***** Input data *****

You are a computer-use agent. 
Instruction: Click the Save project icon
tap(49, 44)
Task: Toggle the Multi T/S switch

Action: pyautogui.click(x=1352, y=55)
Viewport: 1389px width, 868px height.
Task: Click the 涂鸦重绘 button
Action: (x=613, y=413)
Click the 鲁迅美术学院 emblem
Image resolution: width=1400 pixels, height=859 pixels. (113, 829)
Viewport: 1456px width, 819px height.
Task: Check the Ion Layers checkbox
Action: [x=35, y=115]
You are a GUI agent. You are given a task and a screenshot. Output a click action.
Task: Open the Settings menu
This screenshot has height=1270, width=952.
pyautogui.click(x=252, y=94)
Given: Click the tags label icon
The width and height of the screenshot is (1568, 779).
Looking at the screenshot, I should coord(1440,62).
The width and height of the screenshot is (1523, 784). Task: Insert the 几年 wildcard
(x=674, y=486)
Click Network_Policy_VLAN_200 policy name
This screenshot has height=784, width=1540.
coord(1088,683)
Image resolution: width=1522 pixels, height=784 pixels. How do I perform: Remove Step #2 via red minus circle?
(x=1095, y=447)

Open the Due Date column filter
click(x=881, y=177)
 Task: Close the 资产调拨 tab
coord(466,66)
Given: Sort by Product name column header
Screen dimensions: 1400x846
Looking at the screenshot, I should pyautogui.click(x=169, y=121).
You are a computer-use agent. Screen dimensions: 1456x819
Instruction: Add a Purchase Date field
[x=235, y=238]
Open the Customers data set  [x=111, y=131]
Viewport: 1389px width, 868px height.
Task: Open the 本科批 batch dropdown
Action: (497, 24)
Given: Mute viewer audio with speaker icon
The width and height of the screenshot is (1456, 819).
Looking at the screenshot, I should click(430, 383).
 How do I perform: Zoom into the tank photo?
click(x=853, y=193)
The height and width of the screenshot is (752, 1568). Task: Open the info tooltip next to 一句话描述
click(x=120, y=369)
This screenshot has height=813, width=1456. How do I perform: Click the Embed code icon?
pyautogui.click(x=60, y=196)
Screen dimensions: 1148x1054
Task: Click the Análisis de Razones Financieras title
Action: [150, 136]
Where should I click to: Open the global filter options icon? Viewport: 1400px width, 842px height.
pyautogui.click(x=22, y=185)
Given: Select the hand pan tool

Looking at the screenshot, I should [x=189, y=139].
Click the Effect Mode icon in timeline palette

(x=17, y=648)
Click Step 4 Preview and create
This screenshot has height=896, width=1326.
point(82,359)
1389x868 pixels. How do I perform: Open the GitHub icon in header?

*****

**Exercise requirements**
Among the lines above, which ones hold the string "name"? Show them.

**Your solution**
Click Network_Policy_VLAN_200 policy name
Given: Sort by Product name column header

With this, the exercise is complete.